In the case of 13-year-old Lexi Harris, that big event was a middle school formal. But what started as a carefree afternoon of dress up at her local Dillard's in Wichita, Kansas, quickly turned into a very delicate moment.
In a Jan. 20 Facebook post that has collected more than 459,000 likes, Lexi's mom, Megan Naramore Harris, shared the story that has led many people to re-evaluate the way they look at body image in America.
Lexi, who is home-schooled by her mother, took a trip to the department store in search of a dress for an upcoming Not So Normal Formal — an event hosted for kids within the Wichita community who are educated at home.
When her local store didn't have Lexi's size in the dress that she wanted, a sales associate called over to the Dillard's Towne East Mall in Wichita where they gladly put the gown on hold.
Upon arriving, she tried several options, even though her dream dress fit perfectly.
"When you’re a little girl — when you find the dress on the first try it ruins the princess experience. She grabbed a few more to try on and then I grabbed the red dress and asked if she would try it," Harris told TODAY. "She said it wasn’t really her style, and that she would look really old in the dress."
When she came out of the dressing room, both Lexi and her mom agreed that it was a look slightly too old for an eighth-grader. But she wanted to capture the beautiful, glowing moment in which her daughter transformed into a young lady, so she jumped on the opportunity to take a few photos.
As Lexi stood twirling around, a saleswoman appeared and had some choice words for the young teen.
"The saleswoman walked in and told her she was fat.

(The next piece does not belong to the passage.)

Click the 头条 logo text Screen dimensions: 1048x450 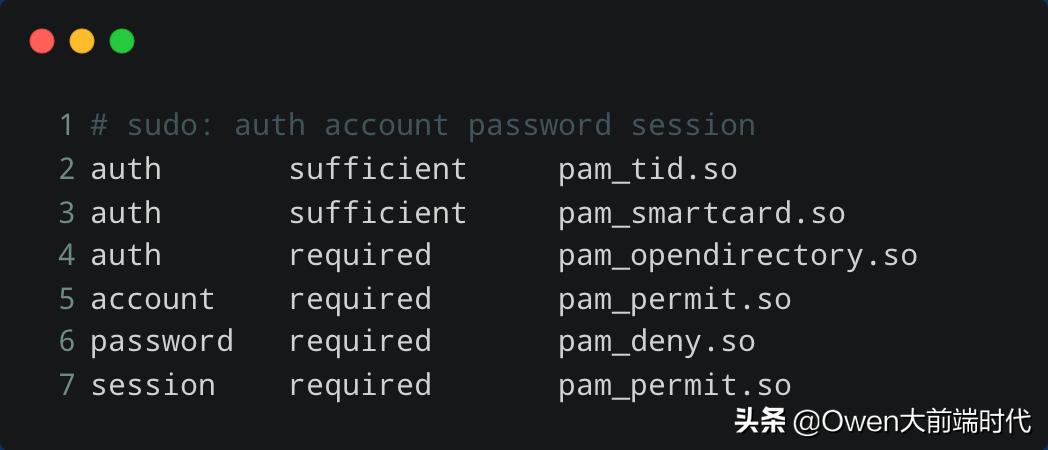[760, 421]
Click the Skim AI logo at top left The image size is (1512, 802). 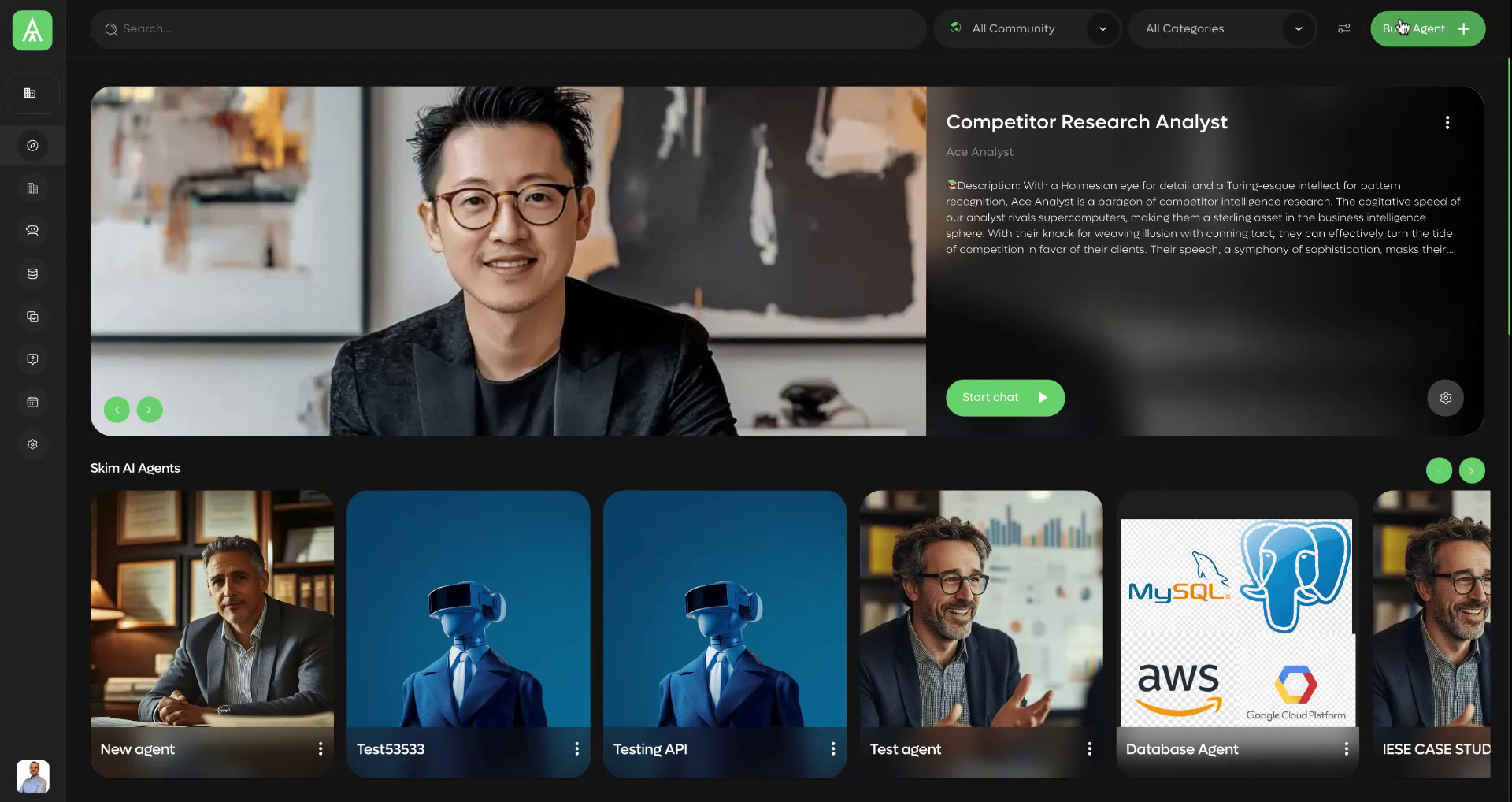click(32, 31)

She pointed out Lexi’s flaws and then told her, 'If you’re going to wear that dress, you would need to wear Spanx.'"
Her mother advised Lexi to go change — she was mortified to hear the way a stranger had addressed her teenage daughter.
After the saleswoman commented once more on Lexi's "imperfections," Harris told her, "It was dress up, not the dress she wants, and that she's fine the way she is."

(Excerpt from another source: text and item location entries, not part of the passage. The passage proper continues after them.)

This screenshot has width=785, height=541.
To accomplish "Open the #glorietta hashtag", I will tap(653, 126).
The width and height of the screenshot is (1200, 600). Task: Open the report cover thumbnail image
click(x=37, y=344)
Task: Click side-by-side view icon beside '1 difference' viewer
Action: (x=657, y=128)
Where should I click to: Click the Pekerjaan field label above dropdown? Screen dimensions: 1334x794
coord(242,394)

Dillard's corporate spokesperson shared this statement exclusively with TODAY:
"Dillard’s sincerely regrets the misunderstanding that occurred between a valued customer and one of our associates. We have spoken to Ms. Harris and offered our personal apology to her and to her daughter for this unintended offense. Our associate, who has daughters and granddaughters, is understandably mortified, and has told us that she would never speak to anyone with intent to offend. We train every associate to provide people with helpful, courteous and respectful service, which is a cornerstone of our company’s commitment to our customers."
Lexi, whom her mom describes as "extremely outgoing" and "overall a happy child," oftentimes doesn't see the bad side of things, according to her mother, and if she does, can usually spin the situation to make it a positive one.
"As a mother we’re taught to be polite — especially as women — to just say 'OK that’s fine,'" said Harris. But this incident taught a different lesson, she said. "It doesn’t matter what someone tells you. If you think you look good, that’s all that matters. Even if you don’t think you do, you probably do look good."
In her Facebook post, which has since gone viral, Lexi's mom talks about the damaging effects of telling young girls that they need items such as Spanx to make them "perfect."
"Perfect should be whoever you are at your best — that’s what 'perfect' is regardless of whether you’re going to prom, work or school," she told TODAY. "In society, we try to define that by what's on magazines and on TV. But if you think you look good that day, that’s perfect. We don’t talk ourselves or other people up enough."
Harris, who has experienced her own set of body confidence issues as a recent breast cancer survivor, worries about the message that such comments sends to young girls.
"Everybody knows what their body flaws are, especially at 13. That is probably one of the worst times to be critical of yourself — girls are developing, and developing at different rates," she said. "Telling a girl that they have to have Spanx because they’re 'fat' is not a good message — it just says they’re not good enough."
Lexi is staying positive, though. On days she's not feeling her best, she wears her "messy hair, don't care" shirt as a way of celebrating her strong self-esteem.
But in the end, Lexi and her mom just want girls, and people any age, for that matter, to better appreciate their bodies — flaws and all.
"We really want to keep it a positive experience, and for girls to be able to think they’re beautiful no matter what," said Harris. "Because they are exactly who they’re supposed to be."